パワードスーツの対数フィードバックを切っていたとはいえ、装甲付きの拳で殴りつけたのだ。
打ち所が悪ければ、死んでも不思議はない。
――ふぅ、良かった。生きてる。
◇
再び、七本の柱に囲まれた台座の上に立つ。
昏倒したウルリヒを背に負っていたが、台座は何の反応も示さなかった。
意識が無いと駄目なのかもしれない。
虚脱状態にある老臣達は、すでに台座の上に在る。
最後にマリが登ると、ようやく足元が発光した。
『プロビデンスゲノムが確認されました』
ここに来た時も耳にした音声だったが、海への郷愁に気を取られ、マリと話す機会を失っていた。
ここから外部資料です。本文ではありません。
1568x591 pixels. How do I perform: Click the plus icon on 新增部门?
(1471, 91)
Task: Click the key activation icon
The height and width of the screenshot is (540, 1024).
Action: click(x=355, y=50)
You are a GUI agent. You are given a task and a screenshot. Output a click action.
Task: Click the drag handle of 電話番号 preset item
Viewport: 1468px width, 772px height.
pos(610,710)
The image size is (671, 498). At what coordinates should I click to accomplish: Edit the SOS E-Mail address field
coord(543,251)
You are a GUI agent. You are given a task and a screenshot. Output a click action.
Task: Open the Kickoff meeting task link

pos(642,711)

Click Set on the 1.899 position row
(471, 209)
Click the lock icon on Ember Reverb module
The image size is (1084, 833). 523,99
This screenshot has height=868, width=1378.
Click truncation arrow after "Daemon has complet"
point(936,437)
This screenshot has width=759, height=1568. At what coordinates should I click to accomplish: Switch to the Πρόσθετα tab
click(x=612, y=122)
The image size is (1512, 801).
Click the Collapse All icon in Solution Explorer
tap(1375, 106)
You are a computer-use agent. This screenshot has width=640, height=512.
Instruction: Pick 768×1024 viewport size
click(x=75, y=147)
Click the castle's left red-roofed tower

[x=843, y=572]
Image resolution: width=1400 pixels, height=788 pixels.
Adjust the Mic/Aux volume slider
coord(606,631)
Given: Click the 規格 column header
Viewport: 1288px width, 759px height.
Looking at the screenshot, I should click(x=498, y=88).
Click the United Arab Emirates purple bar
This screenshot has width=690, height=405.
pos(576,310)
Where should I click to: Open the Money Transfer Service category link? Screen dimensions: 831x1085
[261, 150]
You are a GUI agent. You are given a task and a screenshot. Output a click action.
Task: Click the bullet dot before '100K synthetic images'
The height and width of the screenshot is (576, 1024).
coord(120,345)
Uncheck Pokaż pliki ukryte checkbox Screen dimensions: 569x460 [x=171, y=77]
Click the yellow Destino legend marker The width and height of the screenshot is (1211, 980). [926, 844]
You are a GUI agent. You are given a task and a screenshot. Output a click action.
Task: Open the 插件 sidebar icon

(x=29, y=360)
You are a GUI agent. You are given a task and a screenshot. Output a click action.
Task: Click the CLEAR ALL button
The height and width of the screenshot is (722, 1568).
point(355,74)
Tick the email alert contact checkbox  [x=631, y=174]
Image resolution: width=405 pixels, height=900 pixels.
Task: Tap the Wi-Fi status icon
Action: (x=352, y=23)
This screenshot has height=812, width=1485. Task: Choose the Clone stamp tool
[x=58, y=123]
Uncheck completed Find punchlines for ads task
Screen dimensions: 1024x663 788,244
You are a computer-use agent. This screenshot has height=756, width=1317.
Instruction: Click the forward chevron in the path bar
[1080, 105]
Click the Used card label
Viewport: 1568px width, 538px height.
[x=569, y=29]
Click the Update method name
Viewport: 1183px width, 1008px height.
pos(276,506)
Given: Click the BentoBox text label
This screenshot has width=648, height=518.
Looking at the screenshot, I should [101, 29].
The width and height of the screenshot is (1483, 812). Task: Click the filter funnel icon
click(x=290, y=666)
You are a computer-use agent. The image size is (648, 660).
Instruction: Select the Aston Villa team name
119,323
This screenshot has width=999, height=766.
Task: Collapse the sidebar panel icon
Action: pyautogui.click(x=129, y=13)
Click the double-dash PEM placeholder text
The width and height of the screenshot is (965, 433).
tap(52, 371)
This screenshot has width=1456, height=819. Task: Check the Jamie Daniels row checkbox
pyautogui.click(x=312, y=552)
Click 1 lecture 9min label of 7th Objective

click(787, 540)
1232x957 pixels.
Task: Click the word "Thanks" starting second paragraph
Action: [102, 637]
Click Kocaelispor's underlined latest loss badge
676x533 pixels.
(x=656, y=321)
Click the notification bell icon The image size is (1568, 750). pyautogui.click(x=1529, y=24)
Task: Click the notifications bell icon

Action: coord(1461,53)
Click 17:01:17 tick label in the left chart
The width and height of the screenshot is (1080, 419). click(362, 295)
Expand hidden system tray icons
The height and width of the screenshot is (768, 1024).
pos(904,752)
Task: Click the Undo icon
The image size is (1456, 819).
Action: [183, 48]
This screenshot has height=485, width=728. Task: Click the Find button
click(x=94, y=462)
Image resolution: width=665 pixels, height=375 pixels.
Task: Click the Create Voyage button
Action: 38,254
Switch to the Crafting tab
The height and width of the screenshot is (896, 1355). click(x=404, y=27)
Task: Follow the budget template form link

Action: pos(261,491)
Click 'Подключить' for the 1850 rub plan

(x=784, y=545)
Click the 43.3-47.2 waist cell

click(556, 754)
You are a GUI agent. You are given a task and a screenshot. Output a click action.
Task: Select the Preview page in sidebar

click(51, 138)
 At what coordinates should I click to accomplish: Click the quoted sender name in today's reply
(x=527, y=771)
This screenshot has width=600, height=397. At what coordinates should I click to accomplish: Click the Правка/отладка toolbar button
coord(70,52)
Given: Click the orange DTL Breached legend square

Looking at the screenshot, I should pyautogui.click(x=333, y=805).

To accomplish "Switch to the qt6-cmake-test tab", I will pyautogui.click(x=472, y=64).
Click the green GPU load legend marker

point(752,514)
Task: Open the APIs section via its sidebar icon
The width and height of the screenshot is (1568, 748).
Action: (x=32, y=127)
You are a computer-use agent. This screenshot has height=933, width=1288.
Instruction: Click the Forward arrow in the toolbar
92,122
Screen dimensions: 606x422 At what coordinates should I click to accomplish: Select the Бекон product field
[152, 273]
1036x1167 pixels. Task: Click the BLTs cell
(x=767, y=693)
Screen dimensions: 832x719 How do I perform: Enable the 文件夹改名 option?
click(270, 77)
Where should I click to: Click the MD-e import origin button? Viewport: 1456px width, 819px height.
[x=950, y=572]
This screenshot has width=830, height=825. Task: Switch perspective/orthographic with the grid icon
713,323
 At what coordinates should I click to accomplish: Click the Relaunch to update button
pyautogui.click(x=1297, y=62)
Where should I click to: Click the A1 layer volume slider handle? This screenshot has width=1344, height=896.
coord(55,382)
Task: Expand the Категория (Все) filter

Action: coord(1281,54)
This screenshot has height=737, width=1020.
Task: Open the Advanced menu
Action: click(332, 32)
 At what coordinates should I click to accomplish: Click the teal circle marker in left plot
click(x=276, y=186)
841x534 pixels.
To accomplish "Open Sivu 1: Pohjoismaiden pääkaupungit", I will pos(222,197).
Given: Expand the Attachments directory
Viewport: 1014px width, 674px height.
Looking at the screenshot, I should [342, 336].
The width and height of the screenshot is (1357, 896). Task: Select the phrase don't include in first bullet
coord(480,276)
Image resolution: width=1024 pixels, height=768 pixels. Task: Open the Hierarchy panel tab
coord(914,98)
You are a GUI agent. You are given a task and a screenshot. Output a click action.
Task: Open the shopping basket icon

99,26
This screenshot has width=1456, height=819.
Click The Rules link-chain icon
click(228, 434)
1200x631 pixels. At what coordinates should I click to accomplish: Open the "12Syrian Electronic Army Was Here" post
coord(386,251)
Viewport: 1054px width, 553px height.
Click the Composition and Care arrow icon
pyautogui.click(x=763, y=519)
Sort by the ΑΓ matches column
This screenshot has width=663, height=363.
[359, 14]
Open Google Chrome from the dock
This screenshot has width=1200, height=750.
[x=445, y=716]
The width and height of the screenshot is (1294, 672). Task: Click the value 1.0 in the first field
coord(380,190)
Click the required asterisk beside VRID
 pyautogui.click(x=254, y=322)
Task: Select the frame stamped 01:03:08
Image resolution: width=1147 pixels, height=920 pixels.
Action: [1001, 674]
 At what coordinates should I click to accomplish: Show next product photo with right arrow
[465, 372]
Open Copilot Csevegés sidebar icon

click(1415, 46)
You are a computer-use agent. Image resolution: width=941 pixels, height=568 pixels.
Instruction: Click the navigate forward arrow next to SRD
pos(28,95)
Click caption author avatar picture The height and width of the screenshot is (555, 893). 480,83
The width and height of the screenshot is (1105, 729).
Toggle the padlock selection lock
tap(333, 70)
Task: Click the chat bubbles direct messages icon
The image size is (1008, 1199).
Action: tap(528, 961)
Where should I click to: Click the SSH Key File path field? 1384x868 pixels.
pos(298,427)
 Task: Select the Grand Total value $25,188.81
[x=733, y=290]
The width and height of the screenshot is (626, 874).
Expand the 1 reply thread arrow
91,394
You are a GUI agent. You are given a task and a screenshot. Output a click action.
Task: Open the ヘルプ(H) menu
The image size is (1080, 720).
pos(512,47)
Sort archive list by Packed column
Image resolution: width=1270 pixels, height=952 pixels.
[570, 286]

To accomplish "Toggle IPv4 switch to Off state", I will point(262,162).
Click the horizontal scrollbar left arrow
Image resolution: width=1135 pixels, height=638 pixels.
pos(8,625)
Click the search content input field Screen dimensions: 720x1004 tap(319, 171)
――聞いたところでマリには分からない言葉だろうけど。
――この後、確か――帰還シーケンスを開始みたいな……。
『アフターワールドへの転送シーケンスを開始します』
「え――?」
トールは、思わず声を漏らすが、マリの表情に変化はない。
やはり、彼女には理解できない言語なのだ。
消えゆく半身を見下ろしながら、遂にトール・ベルニクは理解した。
アフターワールドとは、ピュアオビタルの召される黄泉ではない。
銀の冠などと囃す刻印は、ゲノムが生んだ無価値な悪戯だろう。
これから戻る世界――。
全てのオビタルは、既にアフターワールドに在ったのだ。